__WHAT TO WORK ON__
- 1) In the passage on Walter Russell, what job did Russell start out in, and at what pay?
- 2) Repeat the Walter Russell passage word for word from "We’re not talking" to "Power in Business.".

__SELECTED EXCERPT__
---+---
We’re not talking here about such major scientists as Albert Einstein, Niels Bohr, Heisenberg, Paul Dirac or even Steven Hawking. The man in question is the self-taught American Walter Russell (1871 – 1963 ), who in addition to being a successful painter and sculptor was also, according to a pamphlet by the religious writer Glenn Clark, a ‘ super genius ‘ who knew the ‘hidden secrets of the Universe’.
A copy of this pamphlet, which once belonged to the ballerina Sheila Faulkner, was found at Jot HQ. In it Mr Clark, a former teacher of English at an obscure liberal arts college, was one of many published by ‘ The Malecaster Park Publishing Company ‘ of St Paul, Minnesota. Others Clark titles published by Malecaster Park include What Would Jesus Do?, I Would Lift Up mine Eyes, The Thought Farthest Out and The Secret to Power in Business.
This particular pamphlet, which sold for 50 cents in the U.S. and bears the UK price tag of 3/9d, seems to have been a particularly big seller. First published in 1946 in an edition of 25,000, it had sold solidly for nine years and by 1955 had reached its sixth printing. This is not entirely surprising. After all, who wouldn’t want to discover the Secrets of the Universe on the way to achieving those very American goals of ‘ Health, Wealth and Happiness’.
However, the main reason why so many people bought the book was that they wanted to know more about the multifarious career of Russell, who began as a $8 a month hotel bell boy, found fame as a popular painter and sculptor who owned a hotel-sized mansion, became inter aliaa sort of business guru who lectured on the secrets of success to IBM employees and gained a reputation as an all-round visionary thinker. In addition, he promoted some scientific theories that on examination have elements in common with those of the quantum physicists, such as Dirac and Bohr, who had challenged the Relativity of Einstein in the 1920s.
---+---
__MATERIAL PROVIDED__
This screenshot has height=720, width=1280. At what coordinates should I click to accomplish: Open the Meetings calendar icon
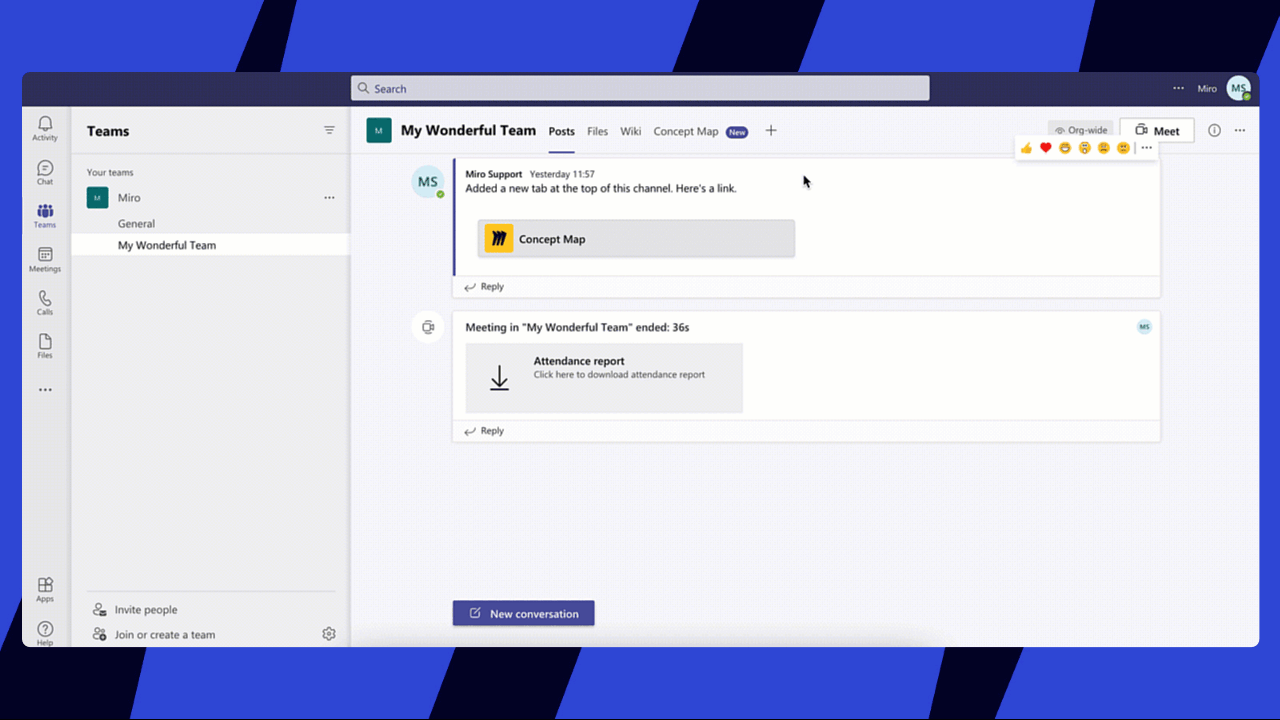(x=45, y=259)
---+---
__THE ANSWERS__
- 1) He started as a hotel bell boy earning $8 a month.

- 2)
We’re not talking here about such major scientists as Albert Einstein, Niels Bohr, Heisenberg, Paul Dirac or even Steven Hawking. The man in question is the self-taught American Walter Russell (1871 – 1963 ), who in addition to being a successful painter and sculptor was also, according to a pamphlet by the religious writer Glenn Clark, a ‘ super genius ‘ who knew the ‘hidden secrets of the Universe’.
A copy of this pamphlet, which once belonged to the ballerina Sheila Faulkner, was found at Jot HQ. In it Mr Clark, a former teacher of English at an obscure liberal arts college, was one of many published by ‘ The Malecaster Park Publishing Company ‘ of St Paul, Minnesota. Others Clark titles published by Malecaster Park include What Would Jesus Do?, I Would Lift Up mine Eyes, The Thought Farthest Out and The Secret to Power in Business.